━━ Data lines ━━

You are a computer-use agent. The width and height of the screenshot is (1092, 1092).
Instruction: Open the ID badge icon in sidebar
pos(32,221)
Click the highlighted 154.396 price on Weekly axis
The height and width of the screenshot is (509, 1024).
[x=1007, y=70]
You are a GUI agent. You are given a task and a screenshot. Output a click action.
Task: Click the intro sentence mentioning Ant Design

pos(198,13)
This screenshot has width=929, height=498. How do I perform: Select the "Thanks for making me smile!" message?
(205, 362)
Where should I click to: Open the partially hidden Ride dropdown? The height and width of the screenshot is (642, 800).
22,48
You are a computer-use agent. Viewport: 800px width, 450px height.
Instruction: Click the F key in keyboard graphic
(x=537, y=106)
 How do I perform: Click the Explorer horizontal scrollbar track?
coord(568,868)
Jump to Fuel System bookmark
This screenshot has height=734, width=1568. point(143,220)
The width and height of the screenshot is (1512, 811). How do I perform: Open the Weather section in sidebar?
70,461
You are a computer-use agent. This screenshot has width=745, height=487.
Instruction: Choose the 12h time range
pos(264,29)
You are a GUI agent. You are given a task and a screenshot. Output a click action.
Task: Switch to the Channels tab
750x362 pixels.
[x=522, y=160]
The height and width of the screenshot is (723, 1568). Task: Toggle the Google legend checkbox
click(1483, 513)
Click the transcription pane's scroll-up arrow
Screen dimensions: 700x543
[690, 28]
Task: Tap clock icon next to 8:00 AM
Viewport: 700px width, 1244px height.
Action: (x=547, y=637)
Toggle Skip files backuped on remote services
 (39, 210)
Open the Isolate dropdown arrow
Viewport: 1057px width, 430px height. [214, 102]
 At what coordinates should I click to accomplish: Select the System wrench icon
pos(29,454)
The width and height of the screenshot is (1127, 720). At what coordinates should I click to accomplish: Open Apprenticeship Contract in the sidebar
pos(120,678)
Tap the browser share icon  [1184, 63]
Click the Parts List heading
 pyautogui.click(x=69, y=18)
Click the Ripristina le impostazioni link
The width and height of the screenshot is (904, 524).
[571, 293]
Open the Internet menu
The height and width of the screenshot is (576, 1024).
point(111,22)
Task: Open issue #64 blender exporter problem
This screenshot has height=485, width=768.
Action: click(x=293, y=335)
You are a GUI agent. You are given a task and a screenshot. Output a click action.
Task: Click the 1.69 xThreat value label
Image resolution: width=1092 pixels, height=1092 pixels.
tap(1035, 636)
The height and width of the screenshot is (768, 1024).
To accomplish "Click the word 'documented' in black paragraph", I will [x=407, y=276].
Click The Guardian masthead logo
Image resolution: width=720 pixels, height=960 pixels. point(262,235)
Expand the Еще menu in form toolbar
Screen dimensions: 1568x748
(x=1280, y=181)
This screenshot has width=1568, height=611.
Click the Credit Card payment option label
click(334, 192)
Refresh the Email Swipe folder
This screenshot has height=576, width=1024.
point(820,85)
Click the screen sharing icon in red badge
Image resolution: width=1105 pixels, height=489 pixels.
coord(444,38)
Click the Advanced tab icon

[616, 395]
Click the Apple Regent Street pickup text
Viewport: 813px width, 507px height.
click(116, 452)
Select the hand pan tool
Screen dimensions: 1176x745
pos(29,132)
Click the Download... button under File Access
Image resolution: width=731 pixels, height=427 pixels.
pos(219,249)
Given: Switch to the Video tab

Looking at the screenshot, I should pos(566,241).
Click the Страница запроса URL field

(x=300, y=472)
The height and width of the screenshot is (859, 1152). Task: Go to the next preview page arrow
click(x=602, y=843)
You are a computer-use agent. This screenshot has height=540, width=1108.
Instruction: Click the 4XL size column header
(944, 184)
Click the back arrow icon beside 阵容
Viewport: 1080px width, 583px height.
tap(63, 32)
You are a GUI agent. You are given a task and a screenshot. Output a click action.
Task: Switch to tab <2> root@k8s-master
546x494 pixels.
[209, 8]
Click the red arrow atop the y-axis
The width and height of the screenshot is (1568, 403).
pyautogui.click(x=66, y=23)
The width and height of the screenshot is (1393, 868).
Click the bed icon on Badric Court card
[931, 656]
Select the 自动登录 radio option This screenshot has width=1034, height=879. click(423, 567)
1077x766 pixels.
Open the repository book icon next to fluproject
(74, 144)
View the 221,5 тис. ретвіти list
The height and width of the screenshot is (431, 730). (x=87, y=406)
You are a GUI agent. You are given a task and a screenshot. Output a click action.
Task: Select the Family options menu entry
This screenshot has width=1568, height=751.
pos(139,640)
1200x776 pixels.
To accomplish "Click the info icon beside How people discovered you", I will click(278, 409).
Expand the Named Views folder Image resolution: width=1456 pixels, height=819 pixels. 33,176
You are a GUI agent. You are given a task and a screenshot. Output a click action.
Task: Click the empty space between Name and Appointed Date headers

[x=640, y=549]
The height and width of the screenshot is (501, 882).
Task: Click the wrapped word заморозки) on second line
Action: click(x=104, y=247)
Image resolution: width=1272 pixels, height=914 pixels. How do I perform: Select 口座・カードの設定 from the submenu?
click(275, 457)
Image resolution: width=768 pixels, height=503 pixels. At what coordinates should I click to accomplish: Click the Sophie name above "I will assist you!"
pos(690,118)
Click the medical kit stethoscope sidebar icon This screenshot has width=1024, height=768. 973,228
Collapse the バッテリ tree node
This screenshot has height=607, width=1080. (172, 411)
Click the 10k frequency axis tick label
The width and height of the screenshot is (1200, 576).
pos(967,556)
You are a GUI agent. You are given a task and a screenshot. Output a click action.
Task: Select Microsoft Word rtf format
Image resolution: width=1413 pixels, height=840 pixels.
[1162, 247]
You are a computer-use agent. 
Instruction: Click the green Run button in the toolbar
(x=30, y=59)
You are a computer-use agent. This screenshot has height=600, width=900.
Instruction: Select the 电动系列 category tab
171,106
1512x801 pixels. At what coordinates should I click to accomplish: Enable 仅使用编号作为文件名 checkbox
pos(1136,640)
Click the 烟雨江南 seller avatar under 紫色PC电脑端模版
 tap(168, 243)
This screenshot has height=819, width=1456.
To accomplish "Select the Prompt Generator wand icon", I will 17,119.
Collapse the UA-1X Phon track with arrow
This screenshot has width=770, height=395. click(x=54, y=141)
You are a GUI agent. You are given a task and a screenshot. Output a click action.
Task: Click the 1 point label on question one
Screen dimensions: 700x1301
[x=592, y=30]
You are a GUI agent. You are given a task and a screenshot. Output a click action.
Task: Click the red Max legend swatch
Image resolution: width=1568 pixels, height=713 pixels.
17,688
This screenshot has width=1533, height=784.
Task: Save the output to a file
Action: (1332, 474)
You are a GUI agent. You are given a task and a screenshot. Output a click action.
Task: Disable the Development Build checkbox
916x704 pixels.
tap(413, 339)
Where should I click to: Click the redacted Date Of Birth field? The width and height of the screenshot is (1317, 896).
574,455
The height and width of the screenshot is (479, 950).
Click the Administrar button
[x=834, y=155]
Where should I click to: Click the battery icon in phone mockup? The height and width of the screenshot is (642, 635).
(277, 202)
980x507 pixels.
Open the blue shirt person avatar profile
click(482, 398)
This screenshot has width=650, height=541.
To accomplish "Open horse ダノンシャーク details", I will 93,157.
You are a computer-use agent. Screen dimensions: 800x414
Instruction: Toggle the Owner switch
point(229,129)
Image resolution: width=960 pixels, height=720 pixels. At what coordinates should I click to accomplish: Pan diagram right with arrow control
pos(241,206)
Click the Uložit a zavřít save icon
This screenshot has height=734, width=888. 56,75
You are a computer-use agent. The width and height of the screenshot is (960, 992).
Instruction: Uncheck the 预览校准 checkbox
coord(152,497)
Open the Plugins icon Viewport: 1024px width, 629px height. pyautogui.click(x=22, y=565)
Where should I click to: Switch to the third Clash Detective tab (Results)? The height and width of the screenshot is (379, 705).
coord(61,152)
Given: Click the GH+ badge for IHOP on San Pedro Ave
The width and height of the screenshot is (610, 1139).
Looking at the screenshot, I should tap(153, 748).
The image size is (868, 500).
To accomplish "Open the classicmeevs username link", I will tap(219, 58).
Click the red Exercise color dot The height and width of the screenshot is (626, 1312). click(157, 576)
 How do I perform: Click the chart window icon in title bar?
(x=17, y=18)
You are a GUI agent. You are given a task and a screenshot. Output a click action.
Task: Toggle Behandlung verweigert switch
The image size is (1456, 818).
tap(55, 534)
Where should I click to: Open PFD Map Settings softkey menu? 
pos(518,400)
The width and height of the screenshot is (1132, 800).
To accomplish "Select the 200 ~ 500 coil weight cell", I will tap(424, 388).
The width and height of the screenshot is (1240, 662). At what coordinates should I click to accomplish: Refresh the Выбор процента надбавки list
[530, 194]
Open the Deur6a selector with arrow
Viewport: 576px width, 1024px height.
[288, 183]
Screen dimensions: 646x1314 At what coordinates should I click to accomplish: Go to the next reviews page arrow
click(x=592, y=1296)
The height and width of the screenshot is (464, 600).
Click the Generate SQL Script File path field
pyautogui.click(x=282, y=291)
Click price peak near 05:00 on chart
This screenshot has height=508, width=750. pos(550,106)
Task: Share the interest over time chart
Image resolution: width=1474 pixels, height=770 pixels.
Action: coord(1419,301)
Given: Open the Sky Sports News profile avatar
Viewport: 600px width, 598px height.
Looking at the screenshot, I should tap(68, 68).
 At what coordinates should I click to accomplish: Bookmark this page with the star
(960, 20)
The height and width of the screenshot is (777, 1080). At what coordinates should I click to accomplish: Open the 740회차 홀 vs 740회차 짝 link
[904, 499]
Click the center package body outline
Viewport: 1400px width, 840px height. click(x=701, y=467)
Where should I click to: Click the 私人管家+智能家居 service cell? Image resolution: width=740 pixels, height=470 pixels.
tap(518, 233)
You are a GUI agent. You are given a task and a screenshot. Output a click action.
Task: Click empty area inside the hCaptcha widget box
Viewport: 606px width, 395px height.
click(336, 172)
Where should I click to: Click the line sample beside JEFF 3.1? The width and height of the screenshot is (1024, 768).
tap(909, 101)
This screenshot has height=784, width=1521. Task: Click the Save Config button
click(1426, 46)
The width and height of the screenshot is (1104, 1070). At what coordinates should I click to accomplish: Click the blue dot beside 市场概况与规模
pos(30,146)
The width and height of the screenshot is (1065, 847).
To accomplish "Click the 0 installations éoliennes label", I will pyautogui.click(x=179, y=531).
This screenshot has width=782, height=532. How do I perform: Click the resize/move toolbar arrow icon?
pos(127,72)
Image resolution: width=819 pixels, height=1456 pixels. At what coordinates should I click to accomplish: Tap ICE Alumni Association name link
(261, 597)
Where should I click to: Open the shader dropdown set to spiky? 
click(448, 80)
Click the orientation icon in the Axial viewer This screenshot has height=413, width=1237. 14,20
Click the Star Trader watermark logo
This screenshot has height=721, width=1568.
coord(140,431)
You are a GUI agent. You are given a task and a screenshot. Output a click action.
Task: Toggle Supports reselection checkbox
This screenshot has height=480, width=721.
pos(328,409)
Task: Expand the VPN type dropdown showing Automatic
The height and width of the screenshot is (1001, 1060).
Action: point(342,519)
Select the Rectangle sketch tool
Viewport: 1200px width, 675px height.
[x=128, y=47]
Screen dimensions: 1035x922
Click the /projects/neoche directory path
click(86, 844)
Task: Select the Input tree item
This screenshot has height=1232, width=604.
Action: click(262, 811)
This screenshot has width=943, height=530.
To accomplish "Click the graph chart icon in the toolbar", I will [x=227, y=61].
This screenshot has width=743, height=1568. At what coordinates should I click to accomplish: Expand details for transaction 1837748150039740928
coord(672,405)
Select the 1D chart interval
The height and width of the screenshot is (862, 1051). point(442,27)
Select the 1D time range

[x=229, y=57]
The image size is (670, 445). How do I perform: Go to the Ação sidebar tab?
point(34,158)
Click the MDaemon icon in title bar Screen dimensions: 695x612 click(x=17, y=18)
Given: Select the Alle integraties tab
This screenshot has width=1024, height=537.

━━━

## Your instructions
Find each line above that contains the string "blue" and copy those lines out. Match case exactly.

## Response to the exercise
Open the blue shirt person avatar profile
The width and height of the screenshot is (1104, 1070). At what coordinates should I click to accomplish: Click the blue dot beside 市场概况与规模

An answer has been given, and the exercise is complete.